Restate the lines exactly, starting at the line that contains "You are a GUI" and finishing with the final line of the records.

━━ Input records ━━

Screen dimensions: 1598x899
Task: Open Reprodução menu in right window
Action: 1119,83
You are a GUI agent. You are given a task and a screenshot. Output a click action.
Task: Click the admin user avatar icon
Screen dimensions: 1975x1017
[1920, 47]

━━━

**Task solution**.
You are a GUI agent. You are given a task and a screenshot. Output a click action.
Task: Click the admin user avatar icon
Screen dimensions: 1975x1017
[1920, 47]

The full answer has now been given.